The continued market growth of miniaturized electronic devices, including smartphones,

various wearables, VR devices, automotive sensors, and home automation equipment, to name

just a few examples, translates directly into a need for denser, higher performance PCBs. Not

only are these devices physically smaller and more complex than the previous generation of

microelectronics, there is also a consumer demand for to make them more energy efficient (for

longer battery lifetime) and less expensive.

In terms of PCB technology, this has driven several trends. Amongst these are the use of

thinner traditional boards, wide scale implementation of flex circuitry, thicker conductive layers,

and increased utilization of low-κ dielectrics (the latter especially for 5G technology). Cost

considerations also prompt a need for improved process utilization.
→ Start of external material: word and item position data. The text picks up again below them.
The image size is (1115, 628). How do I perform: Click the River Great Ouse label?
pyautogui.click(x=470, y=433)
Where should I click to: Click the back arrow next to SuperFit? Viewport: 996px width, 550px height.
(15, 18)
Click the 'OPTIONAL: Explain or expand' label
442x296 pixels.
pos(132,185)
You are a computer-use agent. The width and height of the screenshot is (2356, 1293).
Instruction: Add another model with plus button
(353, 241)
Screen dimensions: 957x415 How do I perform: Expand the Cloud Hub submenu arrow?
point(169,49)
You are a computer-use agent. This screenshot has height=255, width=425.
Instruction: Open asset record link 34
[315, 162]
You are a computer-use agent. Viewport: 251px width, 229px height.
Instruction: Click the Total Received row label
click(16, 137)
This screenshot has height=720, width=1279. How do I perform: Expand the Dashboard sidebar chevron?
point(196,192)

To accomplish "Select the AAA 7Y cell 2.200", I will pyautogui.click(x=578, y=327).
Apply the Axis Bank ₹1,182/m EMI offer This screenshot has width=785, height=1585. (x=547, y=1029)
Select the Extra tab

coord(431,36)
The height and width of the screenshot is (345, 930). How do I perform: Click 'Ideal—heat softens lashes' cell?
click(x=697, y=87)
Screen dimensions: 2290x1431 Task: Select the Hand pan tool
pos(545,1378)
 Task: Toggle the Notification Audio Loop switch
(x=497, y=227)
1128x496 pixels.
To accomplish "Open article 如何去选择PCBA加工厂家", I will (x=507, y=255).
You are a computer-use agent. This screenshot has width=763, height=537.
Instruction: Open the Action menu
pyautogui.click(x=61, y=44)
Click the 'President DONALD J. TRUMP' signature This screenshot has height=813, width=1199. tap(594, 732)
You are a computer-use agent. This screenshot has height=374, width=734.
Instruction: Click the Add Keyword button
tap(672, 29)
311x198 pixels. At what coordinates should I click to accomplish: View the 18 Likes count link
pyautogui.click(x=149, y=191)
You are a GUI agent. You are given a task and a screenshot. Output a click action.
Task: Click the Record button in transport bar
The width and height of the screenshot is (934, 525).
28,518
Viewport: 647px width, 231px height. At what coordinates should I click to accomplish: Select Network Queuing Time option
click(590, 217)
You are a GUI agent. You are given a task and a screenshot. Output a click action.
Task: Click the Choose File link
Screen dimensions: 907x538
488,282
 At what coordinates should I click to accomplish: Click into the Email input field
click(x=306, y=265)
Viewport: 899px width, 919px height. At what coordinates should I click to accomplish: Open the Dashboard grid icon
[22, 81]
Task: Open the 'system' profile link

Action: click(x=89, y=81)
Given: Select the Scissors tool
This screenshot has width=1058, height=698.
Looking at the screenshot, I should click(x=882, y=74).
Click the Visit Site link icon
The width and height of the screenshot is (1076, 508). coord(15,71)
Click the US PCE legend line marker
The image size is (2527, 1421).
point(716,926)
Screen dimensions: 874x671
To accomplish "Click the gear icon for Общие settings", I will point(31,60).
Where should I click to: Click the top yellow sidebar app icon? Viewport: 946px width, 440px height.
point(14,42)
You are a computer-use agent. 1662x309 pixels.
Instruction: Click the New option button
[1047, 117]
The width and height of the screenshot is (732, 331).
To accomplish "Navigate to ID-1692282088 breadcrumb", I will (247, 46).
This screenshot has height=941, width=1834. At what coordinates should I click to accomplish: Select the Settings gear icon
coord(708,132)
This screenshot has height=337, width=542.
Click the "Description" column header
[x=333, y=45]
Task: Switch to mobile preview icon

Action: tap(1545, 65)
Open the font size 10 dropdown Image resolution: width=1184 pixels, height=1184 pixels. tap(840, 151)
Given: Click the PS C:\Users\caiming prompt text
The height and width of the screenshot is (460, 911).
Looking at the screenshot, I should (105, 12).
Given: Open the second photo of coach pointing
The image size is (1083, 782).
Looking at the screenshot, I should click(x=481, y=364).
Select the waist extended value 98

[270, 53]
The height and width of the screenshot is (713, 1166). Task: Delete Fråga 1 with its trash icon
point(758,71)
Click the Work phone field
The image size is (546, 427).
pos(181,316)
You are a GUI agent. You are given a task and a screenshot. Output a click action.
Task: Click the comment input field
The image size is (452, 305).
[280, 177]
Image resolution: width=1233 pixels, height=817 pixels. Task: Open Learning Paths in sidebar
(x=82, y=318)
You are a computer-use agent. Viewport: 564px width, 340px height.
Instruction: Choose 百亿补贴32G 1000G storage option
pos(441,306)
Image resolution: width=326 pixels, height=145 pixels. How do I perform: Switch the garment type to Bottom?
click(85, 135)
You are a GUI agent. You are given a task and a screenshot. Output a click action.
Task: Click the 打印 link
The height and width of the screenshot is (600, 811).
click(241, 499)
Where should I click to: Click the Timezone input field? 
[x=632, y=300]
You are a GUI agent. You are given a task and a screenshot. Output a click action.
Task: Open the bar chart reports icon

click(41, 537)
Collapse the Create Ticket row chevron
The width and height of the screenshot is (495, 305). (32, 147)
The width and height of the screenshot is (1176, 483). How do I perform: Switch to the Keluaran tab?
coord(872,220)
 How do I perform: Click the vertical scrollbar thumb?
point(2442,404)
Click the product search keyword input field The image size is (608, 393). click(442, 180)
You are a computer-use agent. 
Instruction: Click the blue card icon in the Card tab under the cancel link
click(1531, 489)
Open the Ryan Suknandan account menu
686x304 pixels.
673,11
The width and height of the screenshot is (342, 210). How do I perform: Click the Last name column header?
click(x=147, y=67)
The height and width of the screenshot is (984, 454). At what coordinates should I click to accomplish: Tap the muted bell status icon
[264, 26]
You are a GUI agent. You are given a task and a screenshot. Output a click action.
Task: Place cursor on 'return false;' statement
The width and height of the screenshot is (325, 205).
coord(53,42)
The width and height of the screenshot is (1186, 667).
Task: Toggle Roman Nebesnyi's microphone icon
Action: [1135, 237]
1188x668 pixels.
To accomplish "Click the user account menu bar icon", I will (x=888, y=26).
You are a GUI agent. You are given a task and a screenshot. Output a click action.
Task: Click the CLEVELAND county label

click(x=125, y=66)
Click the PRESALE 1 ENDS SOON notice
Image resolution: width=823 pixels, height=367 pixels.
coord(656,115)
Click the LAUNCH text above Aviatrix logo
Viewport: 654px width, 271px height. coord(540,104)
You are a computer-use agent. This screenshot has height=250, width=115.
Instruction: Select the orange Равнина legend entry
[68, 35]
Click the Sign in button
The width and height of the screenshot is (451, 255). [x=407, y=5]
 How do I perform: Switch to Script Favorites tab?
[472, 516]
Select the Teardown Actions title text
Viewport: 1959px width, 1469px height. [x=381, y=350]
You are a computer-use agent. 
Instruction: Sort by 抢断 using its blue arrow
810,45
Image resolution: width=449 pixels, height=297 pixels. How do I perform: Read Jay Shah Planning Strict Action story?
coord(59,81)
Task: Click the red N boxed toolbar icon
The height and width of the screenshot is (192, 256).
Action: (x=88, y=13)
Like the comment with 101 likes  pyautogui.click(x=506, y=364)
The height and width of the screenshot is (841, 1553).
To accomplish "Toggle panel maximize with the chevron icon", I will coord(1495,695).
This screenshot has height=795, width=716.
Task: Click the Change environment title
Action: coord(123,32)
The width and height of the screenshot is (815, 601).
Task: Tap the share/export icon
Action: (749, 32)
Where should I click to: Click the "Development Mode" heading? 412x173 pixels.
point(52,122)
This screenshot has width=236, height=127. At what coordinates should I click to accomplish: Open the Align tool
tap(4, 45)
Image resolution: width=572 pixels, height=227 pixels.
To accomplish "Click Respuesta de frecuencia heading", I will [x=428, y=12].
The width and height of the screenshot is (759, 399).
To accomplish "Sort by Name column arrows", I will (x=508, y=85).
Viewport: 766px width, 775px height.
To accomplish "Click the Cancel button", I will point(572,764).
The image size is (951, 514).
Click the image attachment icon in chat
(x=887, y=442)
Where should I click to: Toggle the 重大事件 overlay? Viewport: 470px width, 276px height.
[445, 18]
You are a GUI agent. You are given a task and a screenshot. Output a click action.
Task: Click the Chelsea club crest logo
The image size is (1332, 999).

Specifically, this translates

into placing boards closer together on a panel to increase yield.

In terms of depaneling, all this necessitates increasingly narrow kerf widths and higher

dimensional accuracy for the cutting process. Closer physical proximity of the cut to the

functional areas of the PCB also means that the cutting process must not affect the

surrounding material or circuitry, whether due to mechanical stress or heat. Minimal

production of debris, which might require a subsequent cleaning step, is another requirement. 

All these constraints make traditional mechanical PCB depaneling methods, including routers,

saws, die cutting, punching, scoring, and pizza cutting, etc., less practical and less cost effective.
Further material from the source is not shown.